(Task item)
Across the data below, how many lines have the word "agent" in them? Respond with the number alone.

═══ Records for the task

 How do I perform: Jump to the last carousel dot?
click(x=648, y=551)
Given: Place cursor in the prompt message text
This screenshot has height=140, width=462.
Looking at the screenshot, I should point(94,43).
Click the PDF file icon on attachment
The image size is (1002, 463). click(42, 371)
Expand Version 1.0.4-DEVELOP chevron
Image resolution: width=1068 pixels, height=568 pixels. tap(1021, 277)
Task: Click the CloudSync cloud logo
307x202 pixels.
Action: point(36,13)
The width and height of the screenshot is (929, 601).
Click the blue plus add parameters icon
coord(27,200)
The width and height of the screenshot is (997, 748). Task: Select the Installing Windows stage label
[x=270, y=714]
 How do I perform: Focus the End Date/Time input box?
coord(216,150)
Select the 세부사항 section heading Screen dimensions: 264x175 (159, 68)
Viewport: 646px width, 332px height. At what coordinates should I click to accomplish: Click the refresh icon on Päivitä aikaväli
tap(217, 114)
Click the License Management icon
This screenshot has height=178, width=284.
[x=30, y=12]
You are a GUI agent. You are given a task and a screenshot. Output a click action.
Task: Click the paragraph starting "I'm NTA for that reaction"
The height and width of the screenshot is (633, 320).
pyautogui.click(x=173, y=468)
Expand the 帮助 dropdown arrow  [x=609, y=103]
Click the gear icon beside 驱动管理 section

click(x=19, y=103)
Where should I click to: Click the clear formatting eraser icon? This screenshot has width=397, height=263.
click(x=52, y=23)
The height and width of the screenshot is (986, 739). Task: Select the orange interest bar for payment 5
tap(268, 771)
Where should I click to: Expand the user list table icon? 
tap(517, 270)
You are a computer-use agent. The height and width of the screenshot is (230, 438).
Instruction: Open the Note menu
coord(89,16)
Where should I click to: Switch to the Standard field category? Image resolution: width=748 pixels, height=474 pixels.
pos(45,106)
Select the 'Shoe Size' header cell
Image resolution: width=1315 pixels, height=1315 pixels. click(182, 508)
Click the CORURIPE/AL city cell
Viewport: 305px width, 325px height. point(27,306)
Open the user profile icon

══════

(Response to this exercise)
2